At the turn of the twentieth century, the United States was growing
by fits and starts into its new role as a global power. Unlike
European empires, it sought to distinguish itself as a new kind of
power. Corporations and media outlets were spreading American
brands, ideas, and commodities worldwide, increasing we would today
call soft power. Meanwhile, American citizens and government
officials grappled with their nation's rising prominence and
debated how best to engage with the wider world. One of those ways
was to use foreign aid to define the nation's new role and
responsibilities with regards to the international community. This
first book narrates the early history of American foreign relief
and assistance as a way of guiding the international community in
peaceful cooperation and modernization towards greater stability
and democracy.
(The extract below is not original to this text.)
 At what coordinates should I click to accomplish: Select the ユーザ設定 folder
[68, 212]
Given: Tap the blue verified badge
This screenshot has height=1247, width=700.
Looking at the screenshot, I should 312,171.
It tells the story of how the United States
government came to realize the value of overseas aid as a tool of
statecraft. A prime case in point is the American Red Cross, a
quasi-private, quasi-state organization. Established in 1882, the
ARC was a privately funded and staffed organization, primarily
dependent on volunteer labor. However, it shared a special
relationship with the U.S. government, formalized by Congressional
charters, which made it the "official voluntary" aid association of
the United States in times of war and natural disaster. Together,
international-minded American progressives-a generation of American
health professionals, social scientists, and public
intellectuals-made the ARC into a vehicle for the global
dissemination of their ideas about health, social welfare, and
education. They urged their fellow citizens to reject their
traditional attachments to isolationism and non-entanglement and to
commit to "humanitarian internationalism." Their international
activities included feeding, housing, and anti-epidemic projects in
wartime France, Italy, Russia, and Serbia; the development of
playgrounds, education initiatives, and child health clinics in
postwar Poland and Czechoslovakia; correspondence programs to unite
American children and their international peers; and the extension
of all of these efforts to U.S. territories, sites where the
conceptual lines between foreign and domestic blurred in the U.S.
imagination. This history calls attention to the ways that private
organizations have served the diplomatic needs of the U.S. state,
as well as been an institutional space for Americans who wanted to
participate in international affairs in ways that deviated from
official state agendas. By the mid-1920s, voluntary humanitarian
interventionism had become the basis for a new set of American
civic and political obligations to the world community.